Em Portugal, a protecção de dados tem protecção jurídico-constitucional, no
âmbito do artigo 35º da Constituição da República Portuguesa. No âmbito da União
Europeia, o primeiro esforço de harmonização desta temática ocorreu por via da
Directiva 95/45/CE, do Parlamento Europeu e do Conselho, de 24 de Outubro de
1995, que foi transposta para o ordenamento jurídico nacional através da Lei nº
67/98, de 26 de Outubro – a Lei de Protecção de Dados Pessoais (LPDP) – alvo de
sucessivas alterações, a última das quais operada em 24 de Agosto do ano passado,
através da Lei nº 103/2015.
Mesmo que se possa argumentar que a Directiva 95/45/CE teve como principal
propósito assegurar a livre circulação dos dados pessoais dos respectivos titulares
entre os Estados-Membros (Marques e Martins, 2006), relegando para segundo plano
a protecção dos próprios titulares no que diz respeito ao tratamento dos seus dados
pessoais e à livre circulação desses dados entre os Estados-Membros, certo é que
depressa o enfoque europeu incidiu na pessoa, no titular dos dados pessoais.

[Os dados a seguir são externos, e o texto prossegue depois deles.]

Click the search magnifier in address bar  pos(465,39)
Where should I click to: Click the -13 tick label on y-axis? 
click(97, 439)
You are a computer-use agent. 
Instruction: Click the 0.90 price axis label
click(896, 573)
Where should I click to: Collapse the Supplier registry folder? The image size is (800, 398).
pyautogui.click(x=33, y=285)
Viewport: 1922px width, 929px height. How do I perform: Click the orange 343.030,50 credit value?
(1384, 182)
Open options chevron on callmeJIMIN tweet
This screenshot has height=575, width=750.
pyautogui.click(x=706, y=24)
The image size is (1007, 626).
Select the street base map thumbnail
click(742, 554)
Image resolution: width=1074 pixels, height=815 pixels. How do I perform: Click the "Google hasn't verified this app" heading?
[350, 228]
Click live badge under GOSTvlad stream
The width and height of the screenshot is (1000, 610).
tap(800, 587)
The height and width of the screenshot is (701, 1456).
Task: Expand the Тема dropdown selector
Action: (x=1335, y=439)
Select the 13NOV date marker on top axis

Assim se explica que esteja consagrado, no artigo 8º da Carta dos Direitos
Fundamentais da União Europeia, o Direito à Protecção dos Dados Pessoais, referindo-se expressamente, no seu nº 2, que os dados “(…) devem ser objecto de um
tratamento leal, para fins específicos e com o consentimento da pessoa interessada ou
com outro fundamento legítimo previsto por lei.”
Neste texto cingimo-nos à análise deste requisito de legitimação do tratamento de dados, não obstante se
recordar que nem sempre o consentimento é necessário para que o tratamento de dados seja legítimo, nem, de
igual forma, que não seja necessário cumprir requisitos adicionais para legitimar o tratamento – veja-se, quanto
a este último aspecto, a obrigação de notificação à Comissão Nacional de Protecção de Dados (CNPD)
previamente ao início de um tratamento de dados, conforme o disposto no artigo 27º da Lei nº 67/98, de 26
de Outubro.
2 Da mesma forma que, por exemplo, as intromissões no direito à integridade física exigem, também, o
consentimento do respectivo sujeito, para não serem consideradas ilegais.